## TASK PROMPT:
Hand back each record exactly as you find it.

## SUPPLIED MATERIAL:
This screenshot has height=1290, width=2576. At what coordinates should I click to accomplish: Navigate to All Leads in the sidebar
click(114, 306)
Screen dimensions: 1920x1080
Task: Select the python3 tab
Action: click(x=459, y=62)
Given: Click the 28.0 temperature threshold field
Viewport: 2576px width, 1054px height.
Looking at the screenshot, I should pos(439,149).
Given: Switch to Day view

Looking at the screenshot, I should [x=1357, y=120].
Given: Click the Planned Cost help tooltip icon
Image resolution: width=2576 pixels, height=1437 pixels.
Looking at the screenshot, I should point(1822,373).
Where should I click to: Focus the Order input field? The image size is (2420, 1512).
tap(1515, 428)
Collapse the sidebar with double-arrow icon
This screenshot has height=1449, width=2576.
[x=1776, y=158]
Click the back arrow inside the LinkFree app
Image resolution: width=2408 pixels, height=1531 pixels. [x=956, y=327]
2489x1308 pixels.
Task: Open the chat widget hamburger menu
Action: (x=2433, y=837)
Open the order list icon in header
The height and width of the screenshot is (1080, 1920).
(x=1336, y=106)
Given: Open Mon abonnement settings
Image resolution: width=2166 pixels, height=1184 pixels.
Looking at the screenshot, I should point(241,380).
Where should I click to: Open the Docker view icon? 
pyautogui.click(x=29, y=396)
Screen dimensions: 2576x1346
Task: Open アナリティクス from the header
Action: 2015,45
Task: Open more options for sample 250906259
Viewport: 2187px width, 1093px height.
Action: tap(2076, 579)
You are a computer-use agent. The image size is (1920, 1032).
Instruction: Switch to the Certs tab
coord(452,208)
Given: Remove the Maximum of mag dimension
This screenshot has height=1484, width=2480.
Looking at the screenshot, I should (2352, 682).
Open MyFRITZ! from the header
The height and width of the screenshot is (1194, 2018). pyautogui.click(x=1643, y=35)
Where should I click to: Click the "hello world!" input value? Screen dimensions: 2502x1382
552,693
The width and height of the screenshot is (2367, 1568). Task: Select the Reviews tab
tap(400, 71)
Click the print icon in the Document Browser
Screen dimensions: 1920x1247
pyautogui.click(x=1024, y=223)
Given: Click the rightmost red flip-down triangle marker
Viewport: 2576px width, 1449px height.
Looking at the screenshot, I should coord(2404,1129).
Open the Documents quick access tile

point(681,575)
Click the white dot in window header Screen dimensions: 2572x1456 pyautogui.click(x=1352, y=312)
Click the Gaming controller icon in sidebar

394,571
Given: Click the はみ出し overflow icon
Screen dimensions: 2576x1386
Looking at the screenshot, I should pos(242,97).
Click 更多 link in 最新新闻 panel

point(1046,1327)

## EXPECTED ANSWER:
This screenshot has height=1290, width=2576. At what coordinates should I click to accomplish: Navigate to All Leads in the sidebar
click(114, 306)
Screen dimensions: 1920x1080
Task: Select the python3 tab
Action: click(x=459, y=62)
Given: Click the 28.0 temperature threshold field
Viewport: 2576px width, 1054px height.
Looking at the screenshot, I should pos(439,149).
Given: Switch to Day view

Looking at the screenshot, I should [x=1357, y=120].
Given: Click the Planned Cost help tooltip icon
Image resolution: width=2576 pixels, height=1437 pixels.
Looking at the screenshot, I should point(1822,373).
Where should I click to: Focus the Order input field? The image size is (2420, 1512).
tap(1515, 428)
Collapse the sidebar with double-arrow icon
This screenshot has height=1449, width=2576.
[x=1776, y=158]
Click the back arrow inside the LinkFree app
Image resolution: width=2408 pixels, height=1531 pixels. [x=956, y=327]
2489x1308 pixels.
Task: Open the chat widget hamburger menu
Action: (x=2433, y=837)
Open the order list icon in header
The height and width of the screenshot is (1080, 1920).
(x=1336, y=106)
Given: Open Mon abonnement settings
Image resolution: width=2166 pixels, height=1184 pixels.
Looking at the screenshot, I should point(241,380).
Where should I click to: Open the Docker view icon? 
pyautogui.click(x=29, y=396)
Screen dimensions: 2576x1346
Task: Open アナリティクス from the header
Action: 2015,45
Task: Open more options for sample 250906259
Viewport: 2187px width, 1093px height.
Action: tap(2076, 579)
You are a computer-use agent. The image size is (1920, 1032).
Instruction: Switch to the Certs tab
coord(452,208)
Given: Remove the Maximum of mag dimension
This screenshot has height=1484, width=2480.
Looking at the screenshot, I should (2352, 682).
Open MyFRITZ! from the header
The height and width of the screenshot is (1194, 2018). pyautogui.click(x=1643, y=35)
Where should I click to: Click the "hello world!" input value? Screen dimensions: 2502x1382
552,693
The width and height of the screenshot is (2367, 1568). Task: Select the Reviews tab
tap(400, 71)
Click the print icon in the Document Browser
Screen dimensions: 1920x1247
pyautogui.click(x=1024, y=223)
Given: Click the rightmost red flip-down triangle marker
Viewport: 2576px width, 1449px height.
Looking at the screenshot, I should coord(2404,1129).
Open the Documents quick access tile

point(681,575)
Click the white dot in window header Screen dimensions: 2572x1456 pyautogui.click(x=1352, y=312)
Click the Gaming controller icon in sidebar

394,571
Given: Click the はみ出し overflow icon
Screen dimensions: 2576x1386
Looking at the screenshot, I should pos(242,97).
Click 更多 link in 最新新闻 panel

point(1046,1327)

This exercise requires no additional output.